I loved camping as a child, but now that I have kids of my own, the idea of sleeping in a tent scares me. Any thoughts on enjoying the great outdoors the easy way?
It sounds like you aren’t one of the lucky ones with an open-invite to a cottage – ideally one maintained by relatives who greet you with burgers, corn on the cob and free child-minding. You could always rent a summer house, but if you want something more reminiscent of the mosquito-coil-scented days of yore, Canadian parks are making it easier.

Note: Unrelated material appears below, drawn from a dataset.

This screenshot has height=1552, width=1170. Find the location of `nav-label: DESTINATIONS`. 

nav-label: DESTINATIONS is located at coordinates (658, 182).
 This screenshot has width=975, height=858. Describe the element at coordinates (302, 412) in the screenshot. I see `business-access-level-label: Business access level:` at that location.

Meet the yurt. Or the oTENTik (pc.gc.ca). Or Huttopia (www.huttopia.com). Provincial and national parks are seeing increased demand for civilized camping – and less of the is-there-a-small-rock-under-my-sleeping-bag experience.
“The trend ties to demographics,” says Anne Craig, a senior marketing specialist at Ontario Parks. “The parks’ traditional core family campers are getting older, their children are grown up and this new mature market is looking for more comfortable accommodation.” In addition, she says, growth is coming from new Canadians, many of whom “are not keen to sleep on the ground.”
So provincial and national parks are responding with increased choices in what they call roofed accommodation. This ranges from teepees and former ranger cabins to yurts, as well as canvas tents in all sizes that are already set up. Generally, you can expect wooden flooring, bunkbeds, lockable doors and a table to eat indoors. It ain’t the Ritz, but it’s more than a picnic table under a tarp. Here is a sampling of the options.
Parks Canada: The big news here is the rollout of the oTENTik – a canvas-tent and A-frame-cabin combo that can sleep six, says Jennifer Dubois, the lead recreational facilities analyst with Parks Canada (www.pccamping.ca). You can find these in three parks this year: Manitoba’s Riding Mountain National Park; La Mauricie National Park in Quebec and Jasper National Park in Alberta.
This is in addition to other options across the country, such as “all-inclusive camping” at Ontario’s Georgian Bay Islands National Park, Dubois says, which features a spacious, pre-assembled tent, one dinner and guided hikes and canoeing. Other parks, such as Alberta’s Waterton Lakes National Park, offer teepees, and other sites, such as Fort St. James National Historic Site in British Columbia, take it even further indoors with a bed and breakfast in a fur trader’s office.
Ontario Parks: Sixteen of Ontario’s 100 parks offer roofed accommodation. This includes new yurts – those concentric canvas tent-structures – at Windy Lake, Charleston Lake and Silent Lake. There are also rustic pine-décor cabins available at Bonnechere and former park ranger cabins in Algonquin.
Another unique one? “The Maple Rest Heritage House at Sandbanks was once a family farmhouse,” Craig says. “Today it is Ontario Park’s most luxurious accommodation with four bedrooms, each with its own bathroom and a gas fireplace, screen porch and many other amenities.”
And the big question: Can you even get an indoor space this late in the game? It’s possible, especially if you look for midweek dates or at parks farther away from the urban hubs, Craig says.